Ia pernah menikah namun kembali ditengah masyarakat yang begitu membenci dan
mengutuki pelacuran, para lelaki merasa janggal, aneh, melihat kehadirannya di
tengah kehidupan mereka yang sopan.
Malam itu, lelaki terakhir yang ia layani adalah mantan tetangganya.
Seorang lelaki yang tidak menjaga kesetiaannya, ia mencari kenikmatan di luar
lantaran istrinya belum mau punya anak lagi.

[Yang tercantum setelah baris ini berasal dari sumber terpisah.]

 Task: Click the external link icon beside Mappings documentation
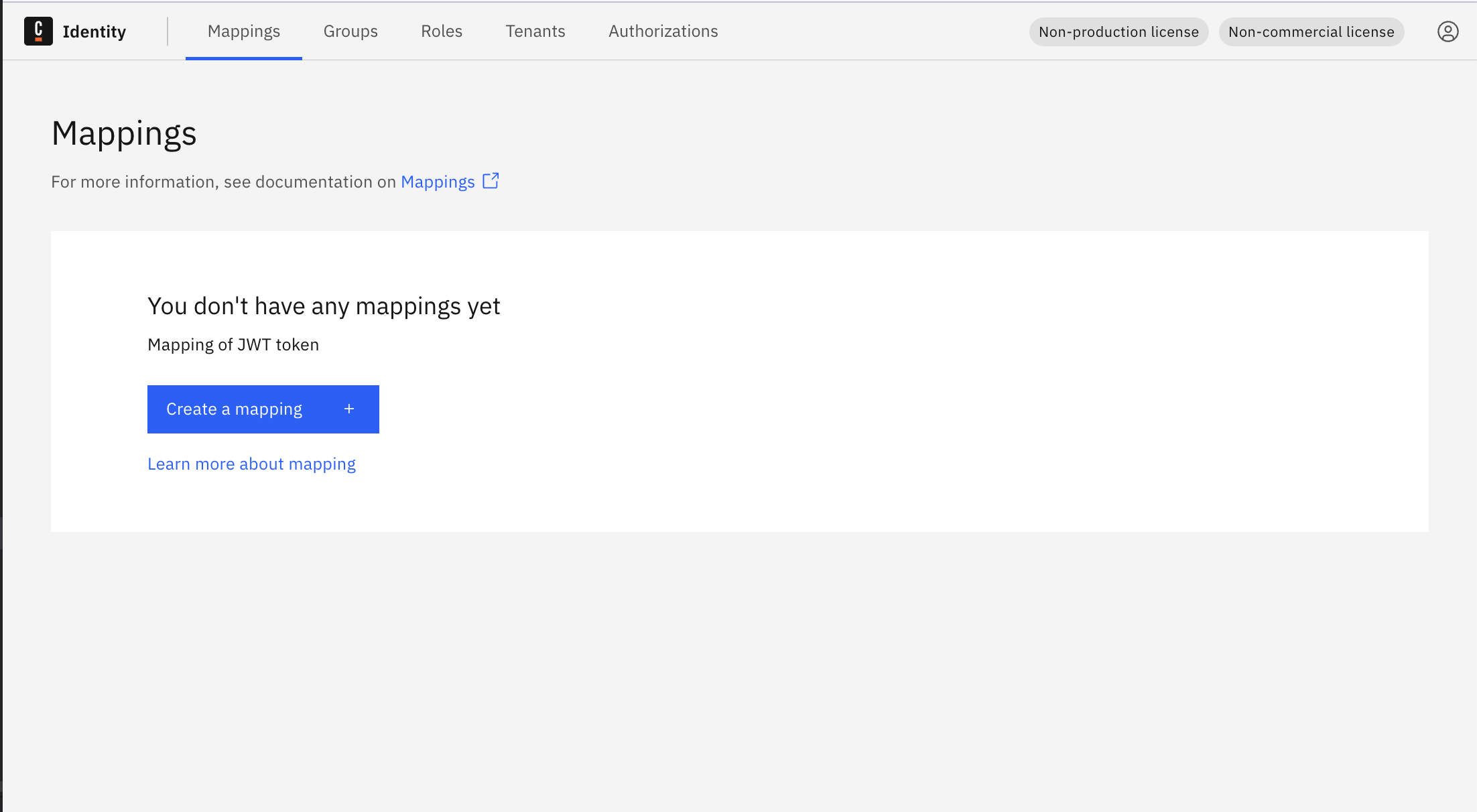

Ia tak dapat membayangkan seandainya saat itu istrinya
memergokinya.
picture by google
|
Terlintas di
benaknya lagi penghidupan yang hitam dihadapanya, tanpa batas waktu kapan akan
berakhir. Ia hidup sebatang kara, meskipun ia masih punya keluarga, tetapi
mereka malu dan menganggap kehadirannya ditengah mereka adalah sebuah angka
nol. Saat ini ia berpikir bahwa hidup selanjutnya betul-betul berada di tangan
sendiri. Apakah mau dihancurkan atau membinanya.
Dalam
keterpurukannya itu ia juga sadar, ia tidak mau seperti Aisah yang
menghamburkan uang demi cinta palsu setiap lelaki. Setelah beberapa hari
kembali lagi menjadi seorang pelacur. Ia juga tak mau seperti Emi yang
menghamburkan uang dengan makan makanan mewah, minum minuman keras, mabok.

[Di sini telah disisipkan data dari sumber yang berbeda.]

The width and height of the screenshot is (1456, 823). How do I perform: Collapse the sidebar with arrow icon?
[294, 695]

Setelah itu ia kembali menjadi pelacur dan merati hidupnya.
Neng Sum berusaha
menghindari kehidupan seperti Aisah dan Emi tersebut. Ia berencana setelah
mengumpulkan uang secukupnya ia akan mengucapkan slamat tinggal pada
penghidupan yang memalukan ini. Dengan uang tersebut ia akan berusaha berdagang
dan dalam pada itu untuk sementara menutup pintu bagi cinta yang bersifat
spekulasi.
PENDAHULUAN
Sejak gerakan
feminisme dimulai beberapa abad yang lalu persoalan akan kesetaraan gender
tiada habis-habisnya. Di sisi lain orang ramai-ramai memperjuangkan persamaan
hak dan perlakuan diskriminasi terhadap perempuan, namun di sisi lain pula
penindasan dan diskriminasi masih terus terjadi.
Feminisme itu
sendiri berasal dari kata Feminism (Inggris) yang berarti gerakan wanita yang
menuntut persamaan hak sepenuhnya antara kaum wanita dan pria (Kamus Besar Bahasa Indonesia Cetakan Ketiga) Pengertian feminisme juga dikemukakan oleh Kutha
Ratna dalam buku yang , berjudul “Teori, Metode, dan Teknik Penelitian Sastra”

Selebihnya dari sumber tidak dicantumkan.